Gadfly: Nemes has seen a few changes in its membership over the years. Is the dynamic of the band significantly different from when it began?
Josh: In some ways. It hasn’t changed in a positive or negative manner necessarily. That wouldn’t do justice to the chemistry we had with the old line-up or with the new one. For the direction we are striving for currently, we have an amazing emotional and musical connection with each other. With Alex Glover on bass/piano/producer now, we have a whole new palette of creativity to utilize. He has incredible and original insight into our sound, and also our individual abilities and strengths. Alain Lubin plays guitar as well now, and he has such a contagious enthusiasm for anything that he plays. This has been so beneficial both in writing and on stage. All of us keep evolving and making strides in our own individual playing and expressiveness, which manifests itself directly in the way that we portray ourselves to our audience. It’s an awesome experience to observe the impact of anyone who plays with us and how they affect the rest of the group. It’s what makes any musical interaction so unique. For instance, we played a show this past February at Club Passim in Cambridge with a 10-piece band, including a string quartet and background singers. That had a completely different musical dynamic than we’d experienced with our songs before. Playing with new people is always an incredible learning experience, and ultimately always positive, because we find a new and fresh avenue in which to approach songs that we’ve played many times before.
Gadfly: Your songs are quite personal and your pride yourselves on playing with friends. As you continue to grow as a band and develop a larger fan base, do you think it will become harder to keep the personal feeling of your music?
Josh: The ultimate goal of any show is to be able to simultaneously have a pure channel of communication with each individual audience member and also the audience as a whole. This is accomplished through the overall sound that the band produces. With every moment we make music, whether it’s drunk jamming at a party, or to a crowd of thousands, there is a message to be imparted and barriers to break down that are completely unique to that specific situation. I think it’s less that it will be harder to be genuine and personal and more just a different way in which to accomplish delivering that message to the audience with each time we play.
Gadfly: Is Nemes actively pursuing a record deal? If so, which record label is ideal?

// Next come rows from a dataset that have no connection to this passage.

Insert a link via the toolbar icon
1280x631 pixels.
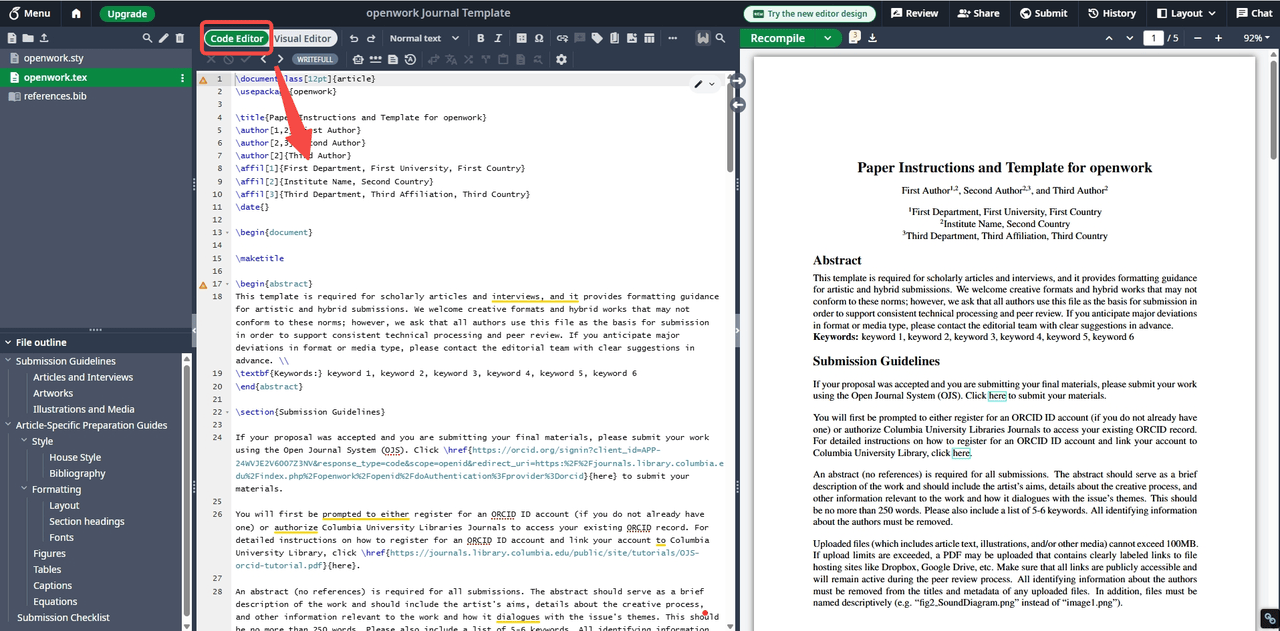tap(563, 37)
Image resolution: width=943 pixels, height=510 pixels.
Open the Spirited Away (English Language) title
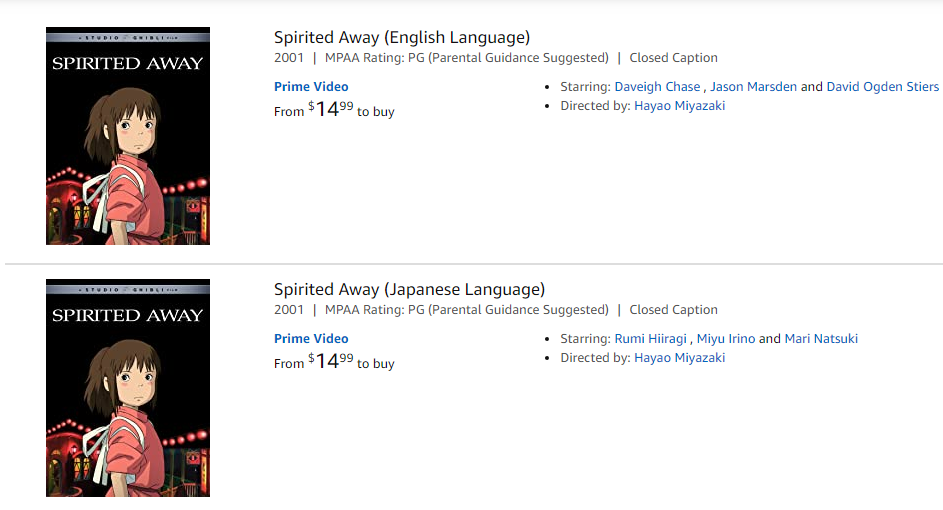pyautogui.click(x=402, y=37)
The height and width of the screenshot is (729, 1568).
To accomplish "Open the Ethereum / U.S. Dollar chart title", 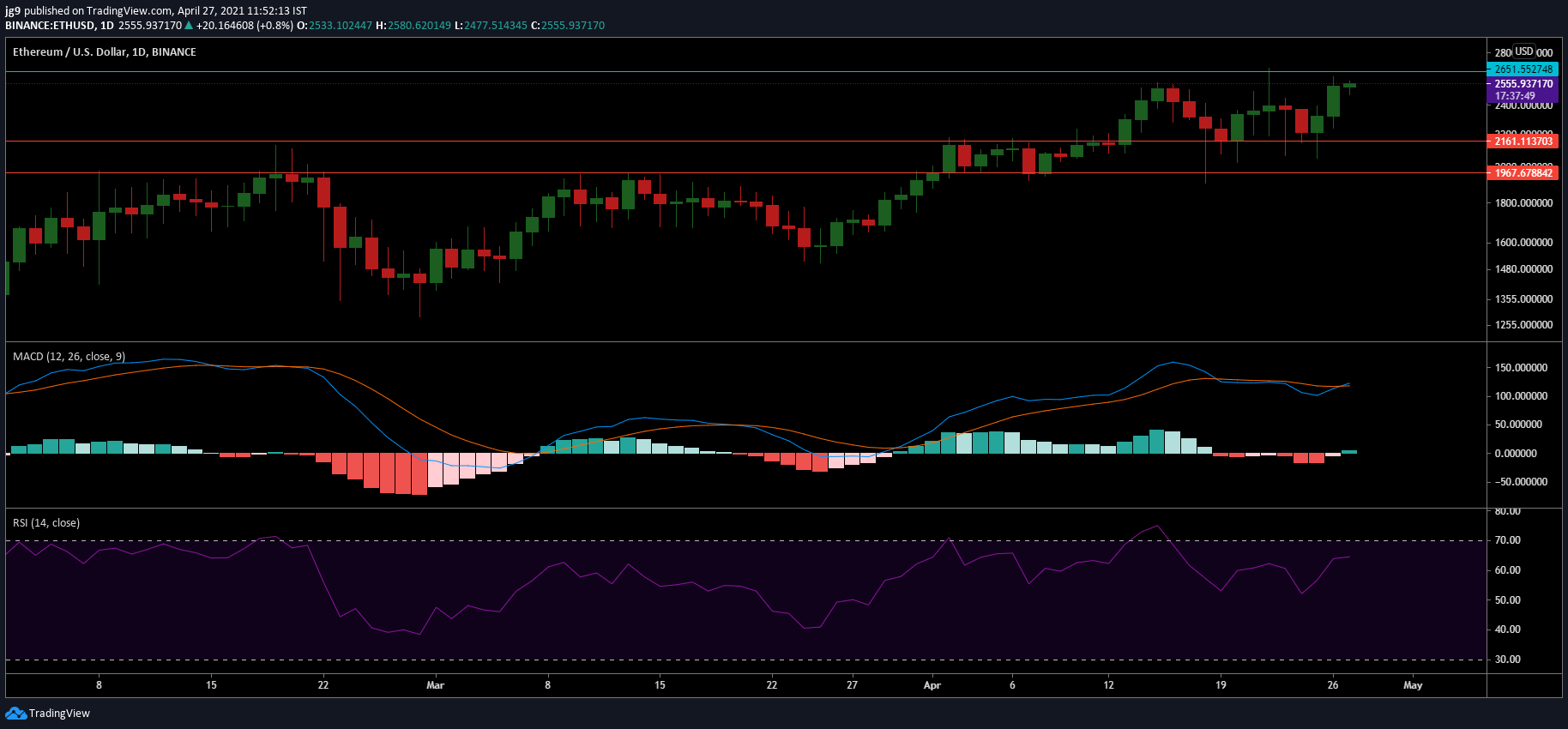I will (105, 51).
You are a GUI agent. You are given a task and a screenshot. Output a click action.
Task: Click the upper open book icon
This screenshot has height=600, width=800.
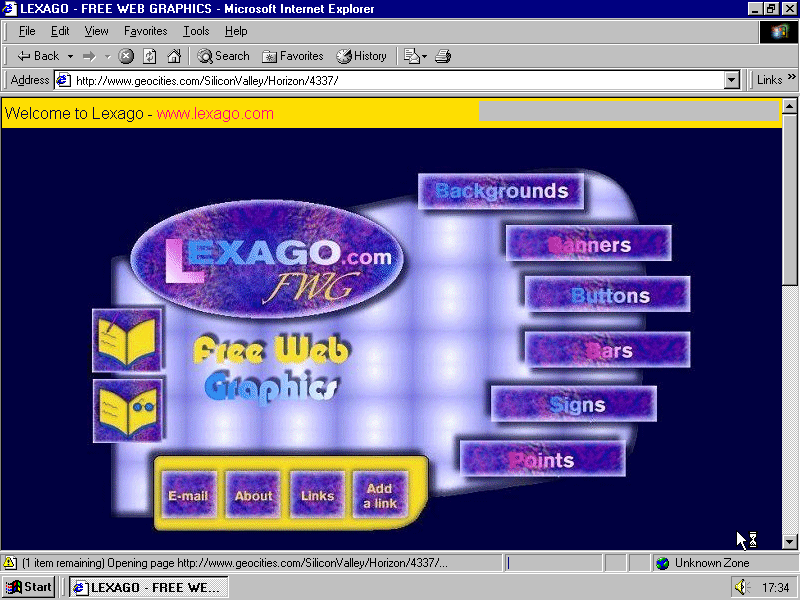point(127,340)
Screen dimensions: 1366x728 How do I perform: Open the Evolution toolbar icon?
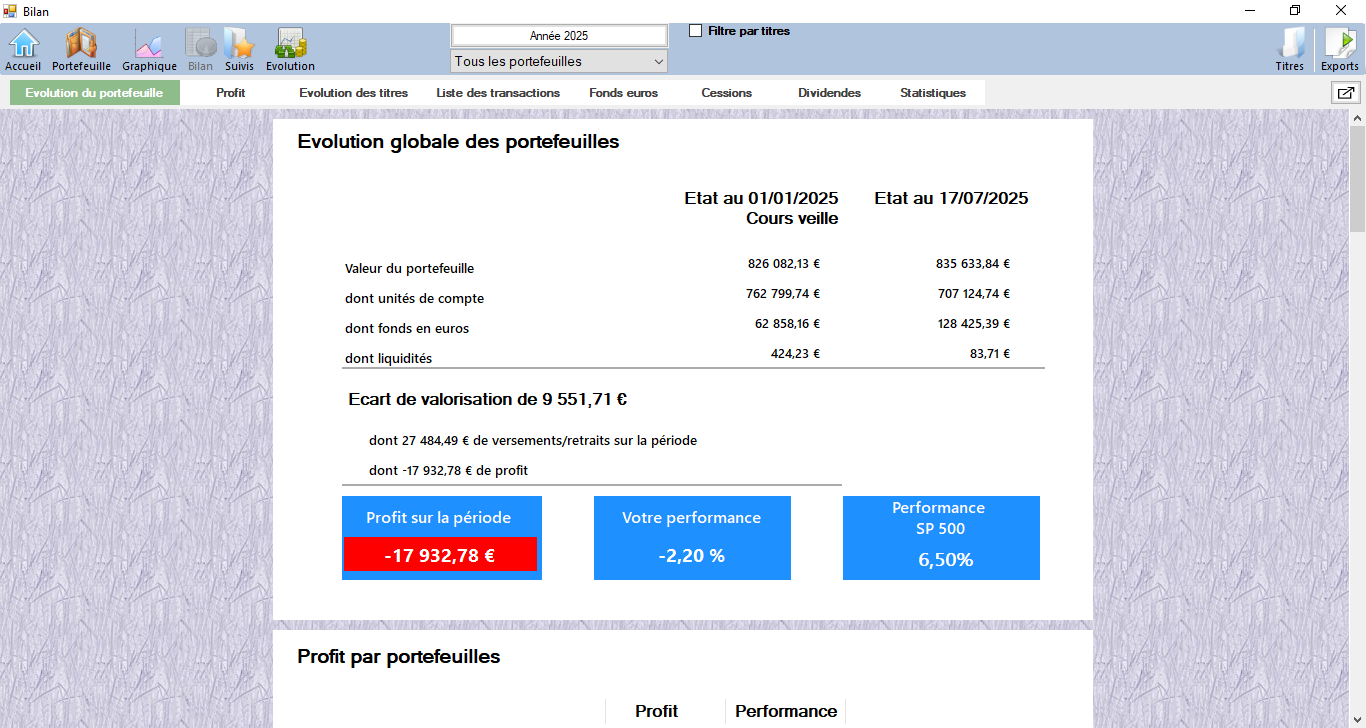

Josh: We’ve had interest from a few labels and booking agencies which we are currently working out details with. But at the end of the day, a record deal will neither make nor break truly good music. If people can aid us logistically it’s great, but it won’t change the fact that our music will always be about a genuine communication with the people we play for, no matter what the circumstances. The label that embraces that outlook and can aid us in that respect on a larger scale is the label that is ideal.